AUTHOR=Bonaterra-Pastra Anna , Benítez Sònia , Pancorbo Olalla , Rodríguez-Luna David , Vert Carla , Rovira Alex , Freijo M. Mar , Tur Silvia , Martínez-Zabaleta Maite , Cardona Portela Pere , Vera Rocío , Lebrato-Hernández Lucia , Arenillas Juan F. , Pérez-Sánchez Soledad , Domínguez-Mayoral Ana , Fàbregas Joan Martí , Mauri Gerard , Montaner Joan , Sánchez-Quesada Jose Luis , Hernández-Guillamon Mar TITLE=Association of candidate genetic variants and circulating levels of ApoE/ApoJ with common neuroimaging features of cerebral amyloid angiopathy JOURNAL=Frontiers in Aging Neuroscience VOLUME=15 YEAR=2023 URL=https://www.frontiersin.org/journals/aging-neuroscience/articles/10.3389/fnagi.2023.1134399 DOI=10.3389/fnagi.2023.1134399 ISSN=1663-4365 ABSTRACT=Introduction

Cerebral amyloid angiopathy (CAA) is characterized by the accumulation of amyloid-β (Aβ) in brain vessels and is a main cause of lobar intracerebral hemorrhage (ICH) in the elderly. CAA is associated with magnetic resonance imaging (MRI) markers of small vessel disease (SVD). Since Aβ is also accumulated in Alzheimer’s disease (AD) in the brain parenchyma, we aimed to study if several single nucleotide polymorphisms (SNPs) previously associated with AD were also associated with CAA pathology. Furthermore, we also studied the influence of APOE and CLU genetic variants in apolipoprotein E (ApoE) and clusterin/apolipoprotein J (ApoJ) circulating levels and their distribution among lipoproteins.

Methods

The study was carried out in a multicentric cohort of 126 patients with lobar ICH and clinical suspicion of CAA.

Results

We observed several SNPs associated with CAA neuroimaging MRI markers [cortical superficial siderosis (cSS), enlarged perivascular spaces in the centrum semiovale (CSO-EPVS), lobar cerebral microbleeds (CMB), white matter hyperintensities (WMH), corticosubcortical atrophy and CAA-SVD burden score]. Concretely, ABCA7 (rs3764650), CLU (rs9331896 and rs933188), EPHA1 (rs11767557), and TREML2 (rs3747742) were significantly associated with a CAA-SVD burden score.

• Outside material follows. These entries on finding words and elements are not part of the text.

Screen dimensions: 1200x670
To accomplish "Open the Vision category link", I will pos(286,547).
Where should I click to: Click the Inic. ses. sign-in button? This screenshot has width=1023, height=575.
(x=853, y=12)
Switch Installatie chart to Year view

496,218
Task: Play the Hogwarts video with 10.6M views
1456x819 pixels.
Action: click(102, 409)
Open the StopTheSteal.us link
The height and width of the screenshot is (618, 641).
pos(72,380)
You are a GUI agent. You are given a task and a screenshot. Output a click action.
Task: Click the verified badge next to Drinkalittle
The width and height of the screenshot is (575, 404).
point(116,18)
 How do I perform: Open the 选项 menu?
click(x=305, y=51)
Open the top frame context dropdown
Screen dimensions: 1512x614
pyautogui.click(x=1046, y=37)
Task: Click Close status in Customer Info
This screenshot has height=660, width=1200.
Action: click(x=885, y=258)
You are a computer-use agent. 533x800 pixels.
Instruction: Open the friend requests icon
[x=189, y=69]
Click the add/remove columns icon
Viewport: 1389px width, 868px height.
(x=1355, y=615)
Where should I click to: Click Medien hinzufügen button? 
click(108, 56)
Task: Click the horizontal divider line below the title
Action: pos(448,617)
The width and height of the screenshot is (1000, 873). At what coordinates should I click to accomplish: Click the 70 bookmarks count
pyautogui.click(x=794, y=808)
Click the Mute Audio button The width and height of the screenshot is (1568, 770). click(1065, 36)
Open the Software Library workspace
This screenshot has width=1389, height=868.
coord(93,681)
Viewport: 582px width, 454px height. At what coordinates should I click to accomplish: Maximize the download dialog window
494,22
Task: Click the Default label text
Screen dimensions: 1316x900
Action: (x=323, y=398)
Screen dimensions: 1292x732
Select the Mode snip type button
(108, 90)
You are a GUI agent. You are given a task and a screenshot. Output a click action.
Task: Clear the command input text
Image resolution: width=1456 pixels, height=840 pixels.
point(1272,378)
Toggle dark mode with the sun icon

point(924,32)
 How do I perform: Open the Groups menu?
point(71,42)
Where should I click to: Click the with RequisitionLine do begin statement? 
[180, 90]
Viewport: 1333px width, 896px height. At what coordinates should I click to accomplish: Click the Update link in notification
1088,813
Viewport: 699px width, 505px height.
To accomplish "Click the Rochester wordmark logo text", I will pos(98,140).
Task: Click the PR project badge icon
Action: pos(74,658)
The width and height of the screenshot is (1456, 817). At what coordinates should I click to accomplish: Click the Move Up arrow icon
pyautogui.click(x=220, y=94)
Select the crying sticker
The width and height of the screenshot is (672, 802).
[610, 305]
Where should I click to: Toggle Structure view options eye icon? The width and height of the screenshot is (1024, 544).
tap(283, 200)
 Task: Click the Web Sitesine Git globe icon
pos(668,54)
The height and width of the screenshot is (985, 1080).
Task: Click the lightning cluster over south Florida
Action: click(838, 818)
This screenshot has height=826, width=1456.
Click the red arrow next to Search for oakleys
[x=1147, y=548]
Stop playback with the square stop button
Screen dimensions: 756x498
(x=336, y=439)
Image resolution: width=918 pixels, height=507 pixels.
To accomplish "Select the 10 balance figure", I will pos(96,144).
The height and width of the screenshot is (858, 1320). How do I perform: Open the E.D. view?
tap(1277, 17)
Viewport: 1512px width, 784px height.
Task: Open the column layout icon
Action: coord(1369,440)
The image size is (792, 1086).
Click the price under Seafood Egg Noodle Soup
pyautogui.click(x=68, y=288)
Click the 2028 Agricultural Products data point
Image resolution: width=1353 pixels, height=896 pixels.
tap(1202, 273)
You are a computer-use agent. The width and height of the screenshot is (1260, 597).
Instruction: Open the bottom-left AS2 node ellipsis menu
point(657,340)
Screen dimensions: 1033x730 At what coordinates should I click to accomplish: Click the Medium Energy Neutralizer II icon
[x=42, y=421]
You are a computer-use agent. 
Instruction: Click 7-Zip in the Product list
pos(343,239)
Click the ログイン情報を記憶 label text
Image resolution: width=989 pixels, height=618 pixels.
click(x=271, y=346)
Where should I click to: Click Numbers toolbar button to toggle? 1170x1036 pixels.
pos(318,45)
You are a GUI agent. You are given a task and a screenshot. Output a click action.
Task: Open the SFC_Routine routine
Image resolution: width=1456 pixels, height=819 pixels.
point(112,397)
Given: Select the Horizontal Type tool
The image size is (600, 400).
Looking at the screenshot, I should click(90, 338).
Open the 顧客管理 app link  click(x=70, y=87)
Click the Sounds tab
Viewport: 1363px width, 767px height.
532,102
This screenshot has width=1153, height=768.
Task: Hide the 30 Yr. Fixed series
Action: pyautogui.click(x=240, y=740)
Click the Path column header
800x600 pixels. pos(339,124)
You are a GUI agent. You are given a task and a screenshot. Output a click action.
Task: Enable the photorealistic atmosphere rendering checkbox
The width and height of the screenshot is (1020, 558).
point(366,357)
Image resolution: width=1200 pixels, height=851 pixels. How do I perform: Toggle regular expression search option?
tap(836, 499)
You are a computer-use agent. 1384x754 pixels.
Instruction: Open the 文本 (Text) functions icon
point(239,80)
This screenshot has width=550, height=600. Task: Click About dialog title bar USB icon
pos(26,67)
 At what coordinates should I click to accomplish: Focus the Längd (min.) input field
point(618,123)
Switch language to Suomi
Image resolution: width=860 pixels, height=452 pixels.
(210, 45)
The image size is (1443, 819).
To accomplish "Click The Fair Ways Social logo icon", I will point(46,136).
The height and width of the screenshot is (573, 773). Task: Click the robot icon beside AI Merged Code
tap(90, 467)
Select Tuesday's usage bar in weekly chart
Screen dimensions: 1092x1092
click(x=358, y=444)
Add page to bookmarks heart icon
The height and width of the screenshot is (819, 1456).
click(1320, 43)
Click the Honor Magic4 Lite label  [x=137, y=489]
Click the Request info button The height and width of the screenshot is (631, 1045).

Regarding circulating levels of apolipoproteins, protective AD SNPs of CLU [rs11136000 (T) and rs9331896 (C)] were significantly associated with higher HDL ApoJ content in the lobar ICH cohort. APOEε2 carriers presented higher plasma and LDL-associated ApoE levels whereas APOEε4 carriers presented lower plasma ApoE levels. Additionally, we observed that lower circulating ApoJ and ApoE levels were significantly associated with CAA-related MRI markers. More specifically, lower LDL-associated ApoJ and plasma and HDL-associated ApoE levels were significantly associated with CSO-EPVS, lower ApoJ content in HDL with brain atrophy and lower ApoE content in LDL with the extent of cSS.

Discussion

This study reinforces the relevance of lipid metabolism in CAA and cerebrovascular functionality. We propose that ApoJ and ApoE distribution among lipoproteins may be associated with pathological features related to CAA with higher ApoE and ApoJ levels in HDL possibly enhancing atheroprotective, antioxidative, and anti-inflammatory responses in cerebral β-amyloidosis.